Extracted data entries:
Start of Block

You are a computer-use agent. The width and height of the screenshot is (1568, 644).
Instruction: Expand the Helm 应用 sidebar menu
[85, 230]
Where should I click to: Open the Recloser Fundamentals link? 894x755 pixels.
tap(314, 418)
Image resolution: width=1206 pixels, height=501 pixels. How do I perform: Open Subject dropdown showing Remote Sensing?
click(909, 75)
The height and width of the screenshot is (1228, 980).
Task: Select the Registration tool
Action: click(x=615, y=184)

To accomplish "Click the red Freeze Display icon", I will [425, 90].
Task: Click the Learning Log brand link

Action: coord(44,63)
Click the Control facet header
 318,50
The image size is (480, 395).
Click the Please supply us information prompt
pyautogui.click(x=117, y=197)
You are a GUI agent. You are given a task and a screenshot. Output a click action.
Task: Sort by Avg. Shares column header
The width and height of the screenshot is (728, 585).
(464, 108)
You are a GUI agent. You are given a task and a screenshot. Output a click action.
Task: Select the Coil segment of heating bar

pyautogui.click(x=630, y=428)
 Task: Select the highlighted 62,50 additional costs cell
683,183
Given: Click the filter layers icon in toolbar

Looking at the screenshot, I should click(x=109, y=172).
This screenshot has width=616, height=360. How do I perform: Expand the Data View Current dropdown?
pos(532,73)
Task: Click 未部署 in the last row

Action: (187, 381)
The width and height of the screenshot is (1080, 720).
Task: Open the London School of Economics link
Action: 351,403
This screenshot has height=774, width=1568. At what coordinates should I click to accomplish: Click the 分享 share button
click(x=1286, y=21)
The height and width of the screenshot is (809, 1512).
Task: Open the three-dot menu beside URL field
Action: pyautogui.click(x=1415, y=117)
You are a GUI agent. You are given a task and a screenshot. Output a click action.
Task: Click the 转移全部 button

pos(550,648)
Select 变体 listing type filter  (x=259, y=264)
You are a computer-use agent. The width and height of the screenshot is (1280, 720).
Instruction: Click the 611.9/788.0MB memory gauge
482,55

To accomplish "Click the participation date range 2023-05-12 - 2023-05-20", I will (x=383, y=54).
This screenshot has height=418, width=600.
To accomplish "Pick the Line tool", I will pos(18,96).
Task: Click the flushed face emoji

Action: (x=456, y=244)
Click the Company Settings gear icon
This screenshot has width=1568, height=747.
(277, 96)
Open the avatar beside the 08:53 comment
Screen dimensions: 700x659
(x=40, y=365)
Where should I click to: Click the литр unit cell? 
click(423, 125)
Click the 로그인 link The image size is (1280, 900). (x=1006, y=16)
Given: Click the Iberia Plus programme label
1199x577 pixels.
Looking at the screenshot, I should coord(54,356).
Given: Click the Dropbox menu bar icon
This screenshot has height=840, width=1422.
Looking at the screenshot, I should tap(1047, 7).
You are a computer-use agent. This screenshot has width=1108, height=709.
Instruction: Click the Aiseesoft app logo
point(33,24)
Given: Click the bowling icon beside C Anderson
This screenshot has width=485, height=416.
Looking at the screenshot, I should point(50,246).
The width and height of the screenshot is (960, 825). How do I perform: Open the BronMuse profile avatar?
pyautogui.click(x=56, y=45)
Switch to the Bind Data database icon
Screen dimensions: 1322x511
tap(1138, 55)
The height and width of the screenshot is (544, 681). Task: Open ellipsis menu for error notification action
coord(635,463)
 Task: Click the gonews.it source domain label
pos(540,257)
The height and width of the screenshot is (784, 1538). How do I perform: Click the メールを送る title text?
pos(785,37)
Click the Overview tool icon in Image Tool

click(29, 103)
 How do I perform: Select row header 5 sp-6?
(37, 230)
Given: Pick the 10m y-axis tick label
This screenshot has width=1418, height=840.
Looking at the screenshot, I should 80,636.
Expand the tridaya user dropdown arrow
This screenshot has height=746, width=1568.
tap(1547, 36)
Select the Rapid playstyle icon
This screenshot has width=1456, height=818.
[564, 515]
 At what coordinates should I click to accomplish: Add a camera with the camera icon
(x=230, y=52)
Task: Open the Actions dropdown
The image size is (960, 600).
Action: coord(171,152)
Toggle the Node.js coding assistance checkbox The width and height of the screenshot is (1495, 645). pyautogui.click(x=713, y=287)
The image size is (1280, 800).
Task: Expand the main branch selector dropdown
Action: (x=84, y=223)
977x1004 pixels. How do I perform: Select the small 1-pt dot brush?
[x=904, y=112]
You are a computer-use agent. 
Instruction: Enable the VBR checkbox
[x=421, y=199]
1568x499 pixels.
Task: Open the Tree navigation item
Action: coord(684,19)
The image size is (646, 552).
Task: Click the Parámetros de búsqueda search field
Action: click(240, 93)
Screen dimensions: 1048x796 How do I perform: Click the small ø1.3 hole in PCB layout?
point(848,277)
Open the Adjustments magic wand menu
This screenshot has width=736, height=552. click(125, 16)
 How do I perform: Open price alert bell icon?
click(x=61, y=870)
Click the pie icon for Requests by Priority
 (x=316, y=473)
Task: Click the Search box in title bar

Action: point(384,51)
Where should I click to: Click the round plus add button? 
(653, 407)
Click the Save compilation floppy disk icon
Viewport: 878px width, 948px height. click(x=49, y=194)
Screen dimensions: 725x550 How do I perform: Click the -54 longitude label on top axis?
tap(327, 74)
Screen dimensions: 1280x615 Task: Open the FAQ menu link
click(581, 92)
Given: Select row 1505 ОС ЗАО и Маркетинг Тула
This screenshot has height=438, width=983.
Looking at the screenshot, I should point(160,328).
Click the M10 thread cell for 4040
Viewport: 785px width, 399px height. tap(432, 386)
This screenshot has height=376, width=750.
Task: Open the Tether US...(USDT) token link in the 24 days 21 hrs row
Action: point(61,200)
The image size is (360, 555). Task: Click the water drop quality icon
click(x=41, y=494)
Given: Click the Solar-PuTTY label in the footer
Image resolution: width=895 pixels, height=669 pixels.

End of Block

◆ **YOUR INSTRUCTIONS**: The records above should be copied out again in full, exactly as they appear.

◆ **WRITTEN ANSWER**:
You are a computer-use agent. The width and height of the screenshot is (1568, 644).
Instruction: Expand the Helm 应用 sidebar menu
[85, 230]
Where should I click to: Open the Recloser Fundamentals link? 894x755 pixels.
tap(314, 418)
Image resolution: width=1206 pixels, height=501 pixels. How do I perform: Open Subject dropdown showing Remote Sensing?
click(909, 75)
The height and width of the screenshot is (1228, 980).
Task: Select the Registration tool
Action: click(x=615, y=184)

To accomplish "Click the red Freeze Display icon", I will [425, 90].
Task: Click the Learning Log brand link

Action: coord(44,63)
Click the Control facet header
 318,50
The image size is (480, 395).
Click the Please supply us information prompt
pyautogui.click(x=117, y=197)
You are a GUI agent. You are given a task and a screenshot. Output a click action.
Task: Sort by Avg. Shares column header
The width and height of the screenshot is (728, 585).
(464, 108)
You are a GUI agent. You are given a task and a screenshot. Output a click action.
Task: Select the Coil segment of heating bar

pyautogui.click(x=630, y=428)
 Task: Select the highlighted 62,50 additional costs cell
683,183
Given: Click the filter layers icon in toolbar

Looking at the screenshot, I should click(x=109, y=172).
This screenshot has width=616, height=360. How do I perform: Expand the Data View Current dropdown?
pos(532,73)
Task: Click 未部署 in the last row

Action: (187, 381)
The width and height of the screenshot is (1080, 720).
Task: Open the London School of Economics link
Action: 351,403
This screenshot has height=774, width=1568. At what coordinates should I click to accomplish: Click the 分享 share button
click(x=1286, y=21)
The height and width of the screenshot is (809, 1512).
Task: Open the three-dot menu beside URL field
Action: pyautogui.click(x=1415, y=117)
You are a GUI agent. You are given a task and a screenshot. Output a click action.
Task: Click the 转移全部 button

pos(550,648)
Select 变体 listing type filter  (x=259, y=264)
You are a computer-use agent. The width and height of the screenshot is (1280, 720).
Instruction: Click the 611.9/788.0MB memory gauge
482,55

To accomplish "Click the participation date range 2023-05-12 - 2023-05-20", I will (x=383, y=54).
This screenshot has height=418, width=600.
To accomplish "Pick the Line tool", I will pos(18,96).
Task: Click the flushed face emoji

Action: (x=456, y=244)
Click the Company Settings gear icon
This screenshot has width=1568, height=747.
(277, 96)
Open the avatar beside the 08:53 comment
Screen dimensions: 700x659
(x=40, y=365)
Where should I click to: Click the литр unit cell? 
click(423, 125)
Click the 로그인 link The image size is (1280, 900). (x=1006, y=16)
Given: Click the Iberia Plus programme label
1199x577 pixels.
Looking at the screenshot, I should coord(54,356).
Given: Click the Dropbox menu bar icon
This screenshot has height=840, width=1422.
Looking at the screenshot, I should tap(1047, 7).
You are a computer-use agent. This screenshot has width=1108, height=709.
Instruction: Click the Aiseesoft app logo
point(33,24)
Given: Click the bowling icon beside C Anderson
This screenshot has width=485, height=416.
Looking at the screenshot, I should point(50,246).
The width and height of the screenshot is (960, 825). How do I perform: Open the BronMuse profile avatar?
pyautogui.click(x=56, y=45)
Switch to the Bind Data database icon
Screen dimensions: 1322x511
tap(1138, 55)
The height and width of the screenshot is (544, 681). Task: Open ellipsis menu for error notification action
coord(635,463)
 Task: Click the gonews.it source domain label
pos(540,257)
The height and width of the screenshot is (784, 1538). How do I perform: Click the メールを送る title text?
pos(785,37)
Click the Overview tool icon in Image Tool

click(29, 103)
 How do I perform: Select row header 5 sp-6?
(37, 230)
Given: Pick the 10m y-axis tick label
This screenshot has width=1418, height=840.
Looking at the screenshot, I should 80,636.
Expand the tridaya user dropdown arrow
This screenshot has height=746, width=1568.
tap(1547, 36)
Select the Rapid playstyle icon
This screenshot has width=1456, height=818.
[564, 515]
 At what coordinates should I click to accomplish: Add a camera with the camera icon
(x=230, y=52)
Task: Open the Actions dropdown
The image size is (960, 600).
Action: coord(171,152)
Toggle the Node.js coding assistance checkbox The width and height of the screenshot is (1495, 645). pyautogui.click(x=713, y=287)
The image size is (1280, 800).
Task: Expand the main branch selector dropdown
Action: (x=84, y=223)
977x1004 pixels. How do I perform: Select the small 1-pt dot brush?
[x=904, y=112]
You are a computer-use agent. 
Instruction: Enable the VBR checkbox
[x=421, y=199]
1568x499 pixels.
Task: Open the Tree navigation item
Action: coord(684,19)
The image size is (646, 552).
Task: Click the Parámetros de búsqueda search field
Action: click(240, 93)
Screen dimensions: 1048x796 How do I perform: Click the small ø1.3 hole in PCB layout?
point(848,277)
Open the Adjustments magic wand menu
This screenshot has width=736, height=552. click(125, 16)
 How do I perform: Open price alert bell icon?
click(x=61, y=870)
Click the pie icon for Requests by Priority
 (x=316, y=473)
Task: Click the Search box in title bar

Action: point(384,51)
Where should I click to: Click the round plus add button? 
(653, 407)
Click the Save compilation floppy disk icon
Viewport: 878px width, 948px height. click(x=49, y=194)
Screen dimensions: 725x550 How do I perform: Click the -54 longitude label on top axis?
tap(327, 74)
Screen dimensions: 1280x615 Task: Open the FAQ menu link
click(581, 92)
Given: Select row 1505 ОС ЗАО и Маркетинг Тула
This screenshot has height=438, width=983.
Looking at the screenshot, I should point(160,328).
Click the M10 thread cell for 4040
Viewport: 785px width, 399px height. tap(432, 386)
This screenshot has height=376, width=750.
Task: Open the Tether US...(USDT) token link in the 24 days 21 hrs row
Action: point(61,200)
The image size is (360, 555). Task: Click the water drop quality icon
click(x=41, y=494)
Given: Click the Solar-PuTTY label in the footer
Image resolution: width=895 pixels, height=669 pixels.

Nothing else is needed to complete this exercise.